Page MenuHomePhabricator

Upgrade kafka-jumbo to kafka 3.7
Closed, ResolvedPublic

Description

  • Pin the inter broker protocol version on the brokers to hieradata/role/common/kafka/jumbo/broker.yaml:profile::kafka::broker::inter_broker_protocol_version: 1.1.0
  • Perform a rolling upgrade of the brokers, that will restart with the pinned version configurations and the new kafka version, using host-by-host patches and service restart of kafka broker, e.g. https://gerrit.wikimedia.org/r/c/operations/puppet/+/1273863
    • kafka-jumbo1010
    • kafka-jumbo1011
    • kafka-jumbo1012
    • kafka-jumbo1013
    • kafka-jumbo1014
    • kafka-jumbo1015
    • kafka-jumbo1017
    • kafka-jumbo1018
    • kafka-jumbo1016 (controller)
  • Change the inter broker protocol version to match the new kafka version

    Set hieradata/role/common/kafka/logging.yaml:profile::kafka::broker::inter_broker_protocol_version: 3.7
  • Perform a final rolling restart of the brokers

Related Objects

StatusSubtypeAssignedTask
OpenNone
Resolvedbrouberol

Event Timeline

brouberol triaged this task as Medium priority.

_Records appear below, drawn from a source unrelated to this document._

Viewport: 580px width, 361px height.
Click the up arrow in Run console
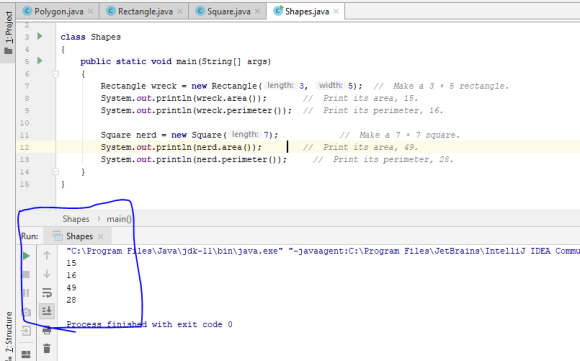tap(47, 255)
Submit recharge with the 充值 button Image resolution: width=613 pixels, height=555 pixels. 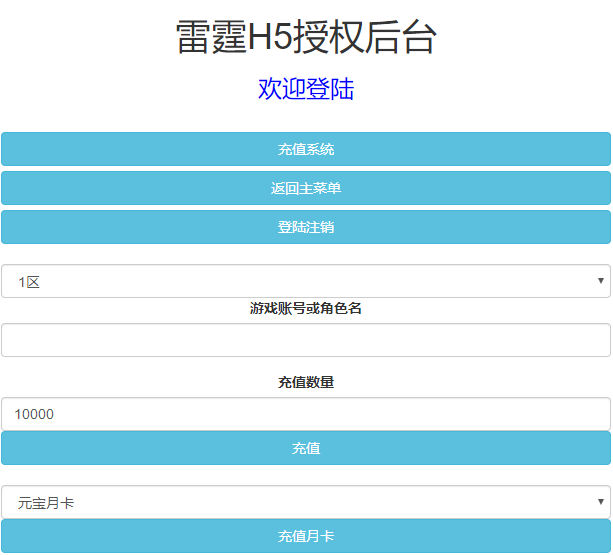point(305,448)
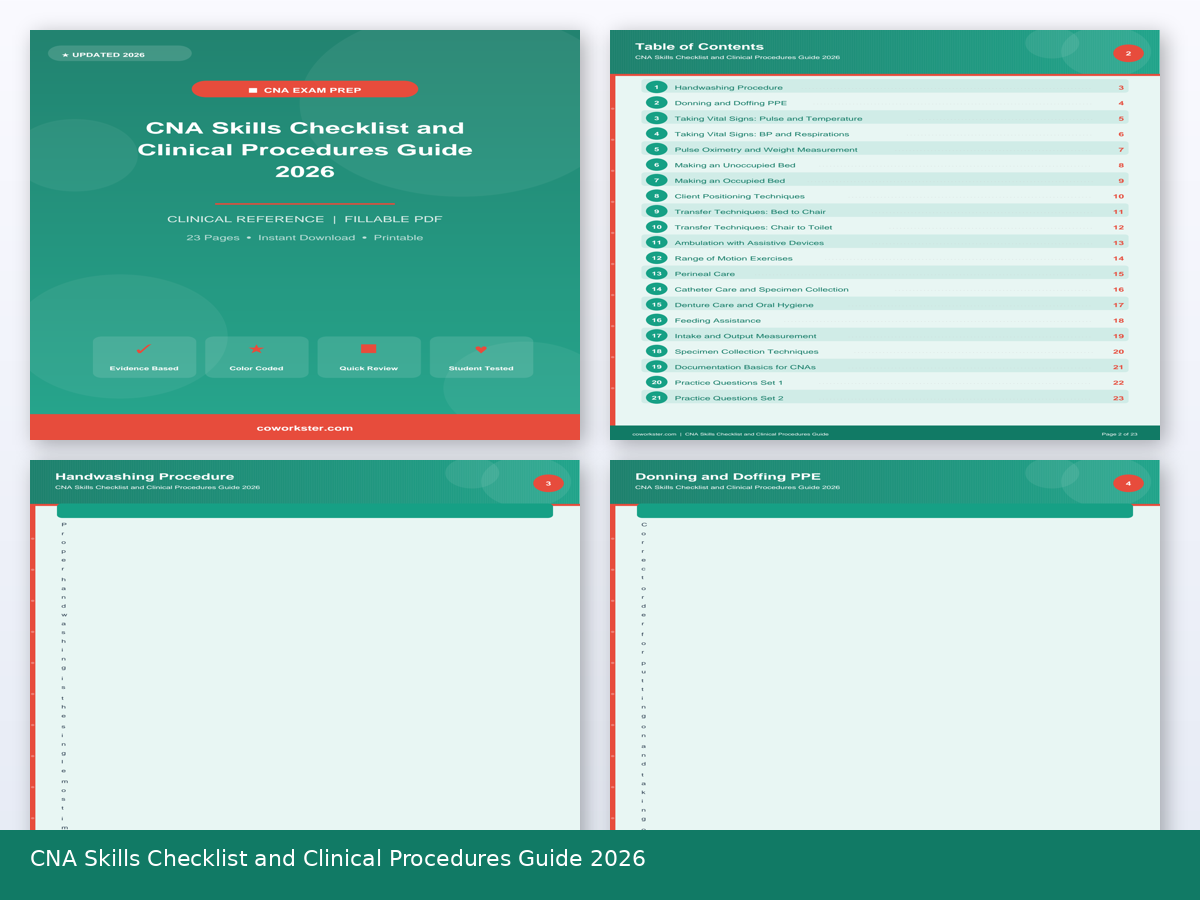Click the UPDATED 2026 badge
Screen dimensions: 1200x900
(120, 54)
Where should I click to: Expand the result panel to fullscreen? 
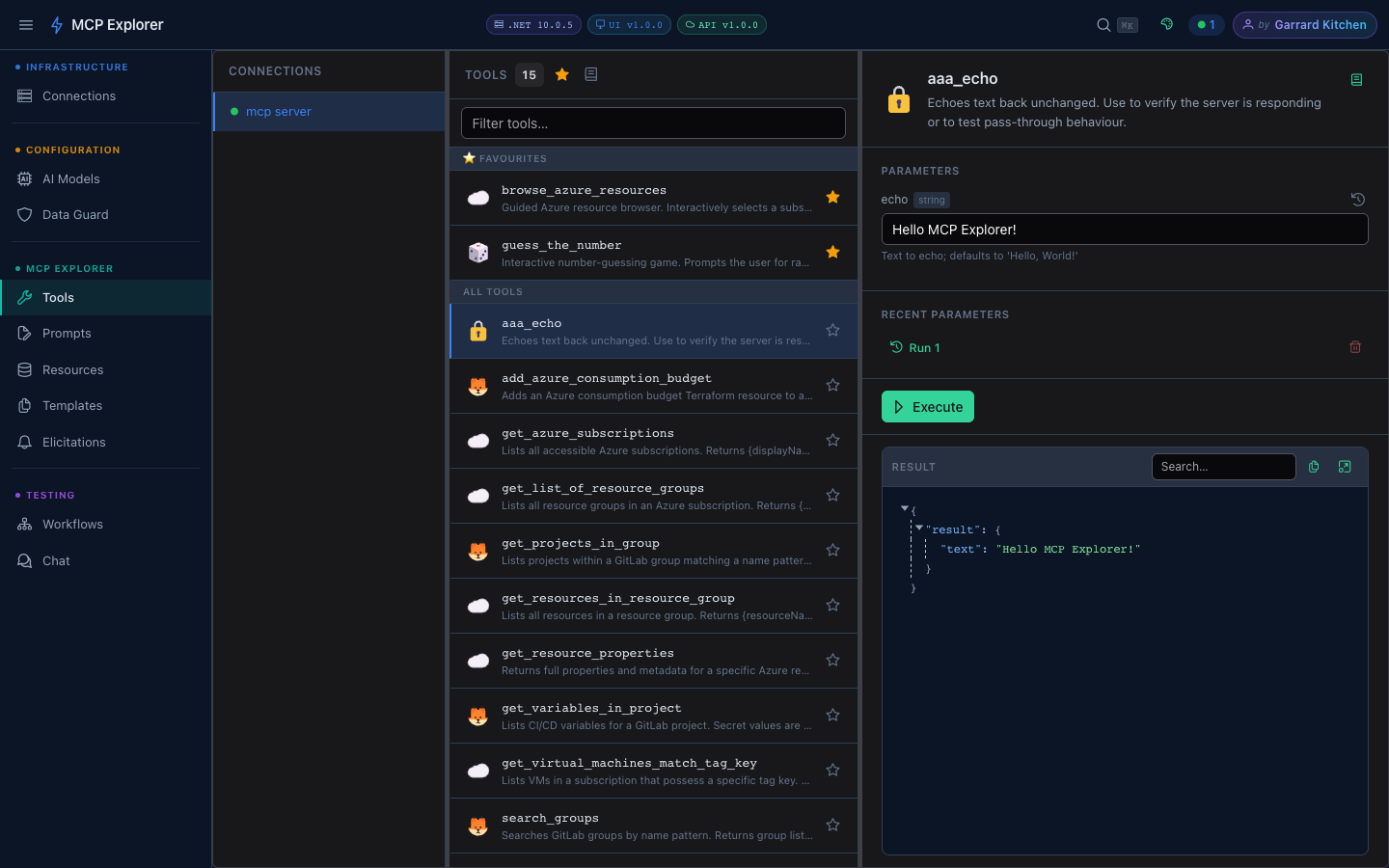pos(1345,467)
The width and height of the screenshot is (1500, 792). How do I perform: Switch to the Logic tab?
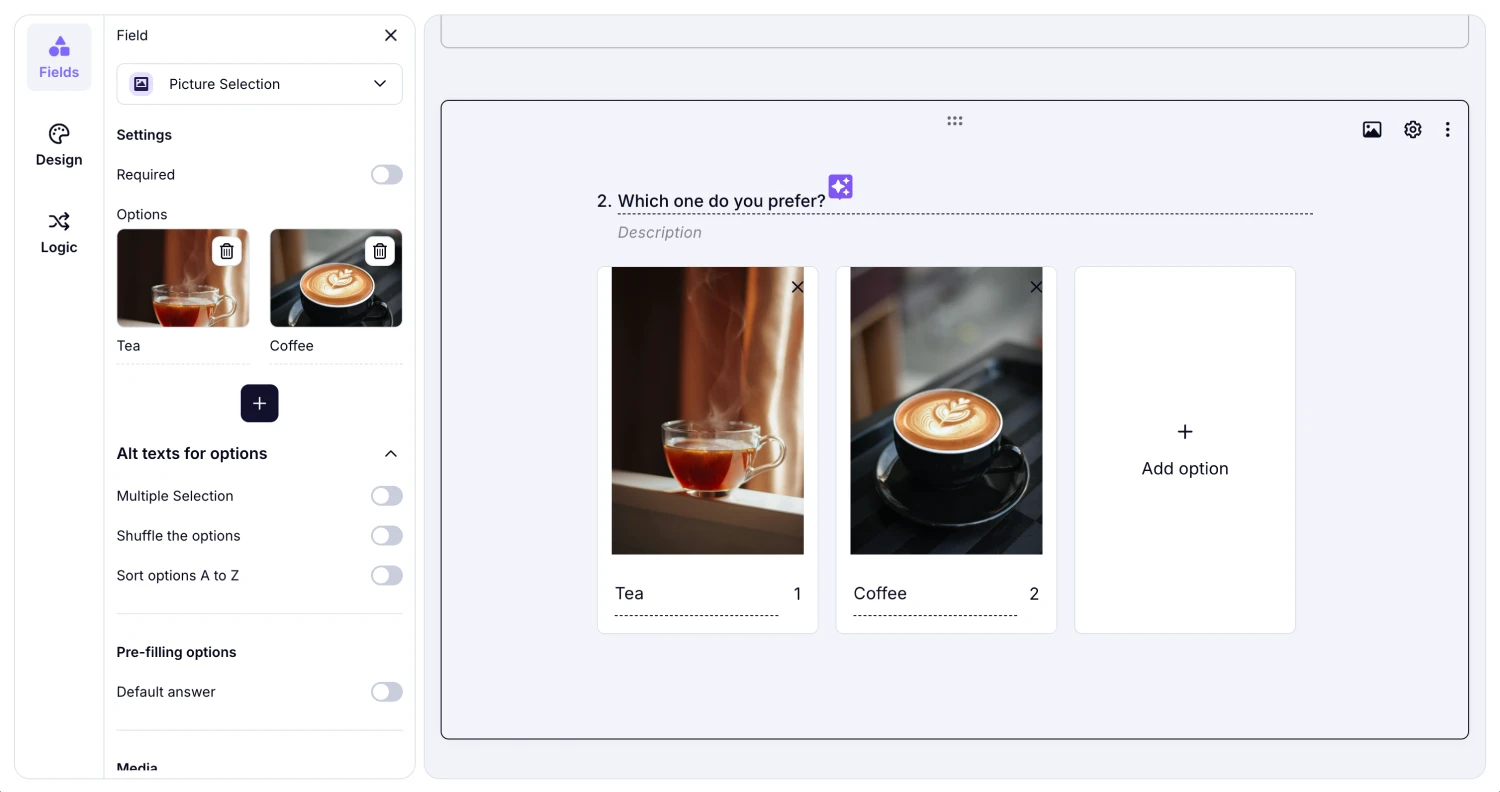pos(58,233)
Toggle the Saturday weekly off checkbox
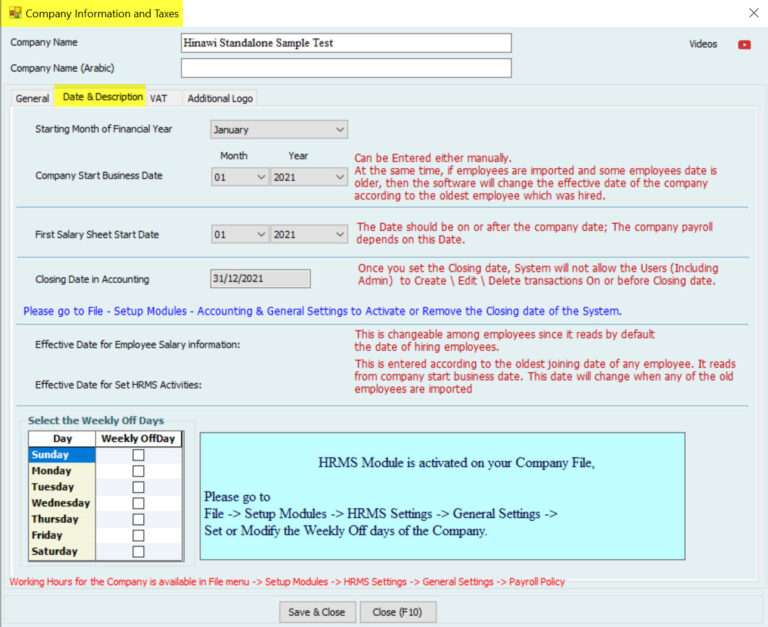 [138, 551]
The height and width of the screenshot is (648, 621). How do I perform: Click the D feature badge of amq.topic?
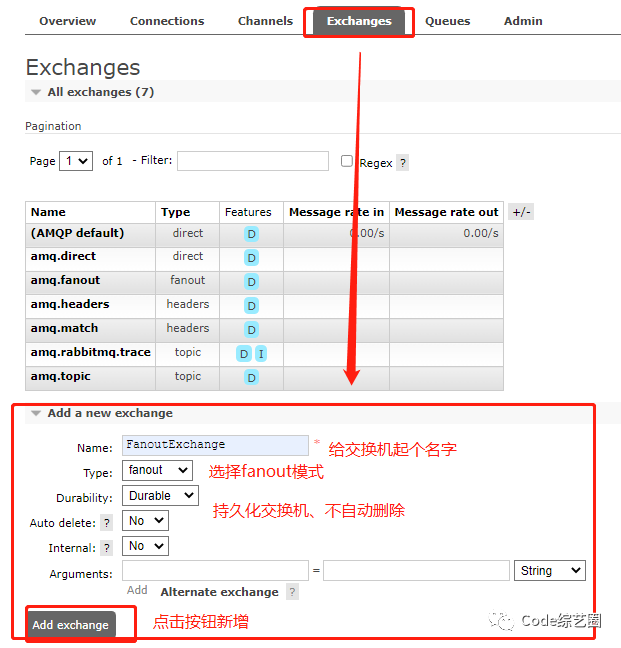click(251, 377)
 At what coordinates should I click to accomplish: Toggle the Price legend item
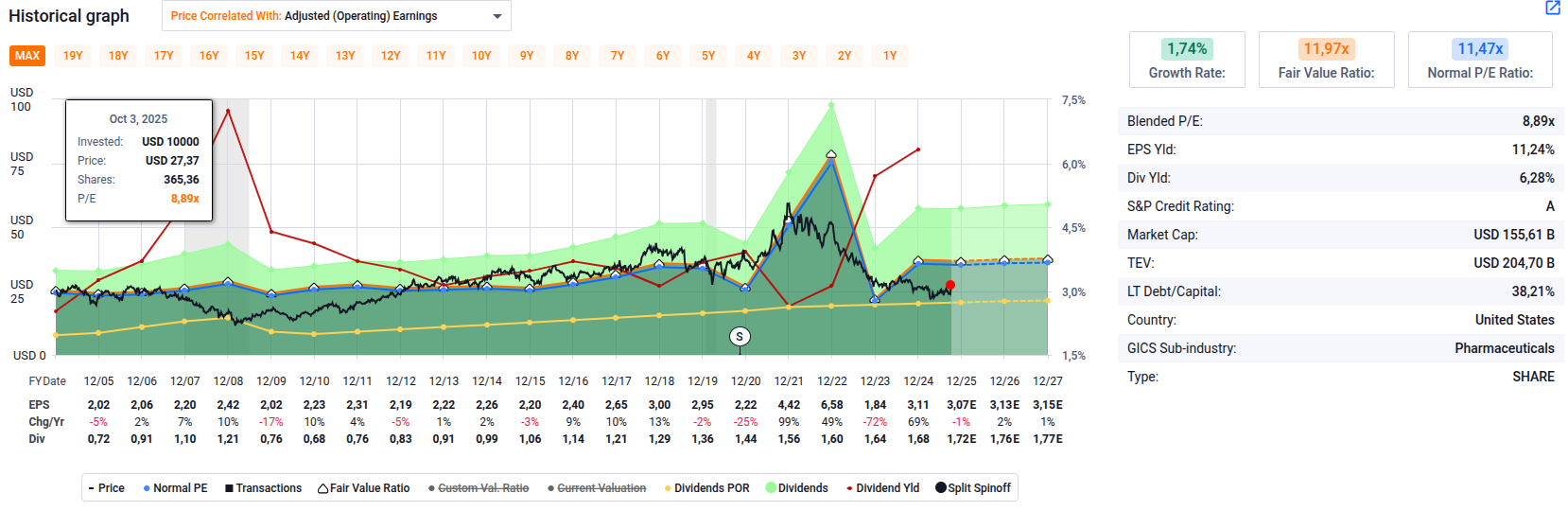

Change #1277558 had a related patch set uploaded (by Brouberol; author: Brouberol):

[operations/puppet@production] kafka-jumbo: update kafka-jumbo1010 confluent distro to 77

https://gerrit.wikimedia.org/r/1277558

Change #1277555 had a related patch set uploaded (by Brouberol; author: Brouberol):

[operations/puppet@production] kafka-jumbo: update kafka-jumbo1010 confluent distro to 77

https://gerrit.wikimedia.org/r/1277555

Change #1277558 abandoned by Brouberol:

[operations/puppet@production] kafka-jumbo: update kafka-jumbo1010 confluent distro to 77

Reason:

Created by mistake

https://gerrit.wikimedia.org/r/1277558

Change #1277555 merged by Brouberol:

[operations/puppet@production] kafka-jumbo: update kafka-jumbo1010 confluent distro to 77

https://gerrit.wikimedia.org/r/1277555

kafka-jumbo1010 is now running kafka 3.7, without hurdles!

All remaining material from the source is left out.